"Most “advanced” countries in the world have abolished capital punishment. In order to be a fully signatory nation of the Council of Europe, for example, you have to show that you have wiped it from your book of statutes. The very first act of the Constitutional Court of liberated South Africa was to abolish the penalty of death."
Really? Was that a clever idea? Let's look at what we get when we Google "murder rate South Africa". You can find the latest figures here,and the SA government stats page opens with a pop-up asking if you have been a victim of a crime.
A recent story from inside South Africa says SA murder rate reflective of 'a war zone',News24, September 19, 2014, but I was drawn by this story from the BBC, at the time of the World Cup
By Finlo Rohrer BBC News Magazine May 17, 2010
South Africa is a place where a lot of violent crime happens. That much is hard to dispute. Each day an average of nearly 50 people are murdered. In addition to these 18,000 murders each year, there are another 18,000 attempted murders. Murder is a staple of the news. In April, it was white supremacist Eugene Terreblanche. [See Patrick Cleburne on Terreblanche's death.]
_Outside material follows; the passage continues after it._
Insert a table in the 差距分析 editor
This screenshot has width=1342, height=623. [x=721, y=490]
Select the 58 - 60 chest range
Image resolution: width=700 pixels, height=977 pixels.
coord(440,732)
Earlier this month, it was Lolly Jackson, the flamboyant owner of the Teazers strip club chain, killed at a house in Kempton Park, just outside Johannesburg. In the run-up to the World Cup, British newspapers have been happy to convey a terrifying picture of South Africa. One recently told its readers about "Cape Town's culture of gangsters, drugs, rape, robbery and a murder every 25 minutes".[More]
Britain, which abolished the death penalty in the early 60s, saw the murder rate shoot up as an entirely predictable result, although it's on recent downtrend. But the difference between the UK and South African murder rates is astounding:
South Africa has also had a recent downtrend in murders. In 2010, the BBC was writing reassuringly that
The first thing is that the South African murder rate is going down and not up. "Contrary to what many people think, the murder rate, while still extremely high, is down by about 44% since 1995. That's a huge decrease."